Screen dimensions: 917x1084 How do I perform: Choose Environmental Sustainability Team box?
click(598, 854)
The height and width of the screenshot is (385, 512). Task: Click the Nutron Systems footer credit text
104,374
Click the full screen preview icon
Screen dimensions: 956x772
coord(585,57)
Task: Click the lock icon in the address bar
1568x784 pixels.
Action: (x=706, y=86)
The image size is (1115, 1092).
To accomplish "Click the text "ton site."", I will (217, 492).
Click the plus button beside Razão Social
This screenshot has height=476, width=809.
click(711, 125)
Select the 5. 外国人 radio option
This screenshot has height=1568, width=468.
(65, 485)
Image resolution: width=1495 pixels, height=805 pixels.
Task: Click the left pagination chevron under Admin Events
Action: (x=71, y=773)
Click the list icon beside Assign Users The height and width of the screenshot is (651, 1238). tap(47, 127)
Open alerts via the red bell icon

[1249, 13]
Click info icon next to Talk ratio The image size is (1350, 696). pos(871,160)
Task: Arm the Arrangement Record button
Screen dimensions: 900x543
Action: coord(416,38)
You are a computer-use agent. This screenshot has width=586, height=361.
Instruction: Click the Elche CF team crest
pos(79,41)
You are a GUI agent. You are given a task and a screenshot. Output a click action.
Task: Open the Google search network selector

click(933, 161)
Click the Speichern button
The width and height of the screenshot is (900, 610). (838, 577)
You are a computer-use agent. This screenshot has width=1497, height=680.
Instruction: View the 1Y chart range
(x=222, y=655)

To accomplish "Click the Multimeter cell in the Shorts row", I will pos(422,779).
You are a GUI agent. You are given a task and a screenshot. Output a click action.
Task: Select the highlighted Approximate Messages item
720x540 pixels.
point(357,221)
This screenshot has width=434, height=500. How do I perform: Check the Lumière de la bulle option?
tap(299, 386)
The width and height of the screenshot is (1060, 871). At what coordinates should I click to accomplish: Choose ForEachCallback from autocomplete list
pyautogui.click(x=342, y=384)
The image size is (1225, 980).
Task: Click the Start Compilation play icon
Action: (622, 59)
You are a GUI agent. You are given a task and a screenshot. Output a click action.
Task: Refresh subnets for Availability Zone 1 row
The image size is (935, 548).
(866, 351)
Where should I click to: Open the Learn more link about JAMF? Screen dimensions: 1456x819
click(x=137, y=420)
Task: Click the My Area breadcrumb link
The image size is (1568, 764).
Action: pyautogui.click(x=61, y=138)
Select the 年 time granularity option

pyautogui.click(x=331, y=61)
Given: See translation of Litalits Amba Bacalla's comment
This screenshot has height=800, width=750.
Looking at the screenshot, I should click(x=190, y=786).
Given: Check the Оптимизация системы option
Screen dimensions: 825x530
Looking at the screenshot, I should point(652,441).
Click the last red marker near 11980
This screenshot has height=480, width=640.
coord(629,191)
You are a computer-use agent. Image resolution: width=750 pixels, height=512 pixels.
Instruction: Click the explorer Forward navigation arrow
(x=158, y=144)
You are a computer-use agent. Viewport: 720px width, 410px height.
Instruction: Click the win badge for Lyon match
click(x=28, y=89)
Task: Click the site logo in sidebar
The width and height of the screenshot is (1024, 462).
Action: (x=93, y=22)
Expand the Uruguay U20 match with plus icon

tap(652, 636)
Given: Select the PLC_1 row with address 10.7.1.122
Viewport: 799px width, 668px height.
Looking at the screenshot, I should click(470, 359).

Task to carry out:
Determine how many lines of the entries hold "agent", and reply with that number only.

Completed exercise:
7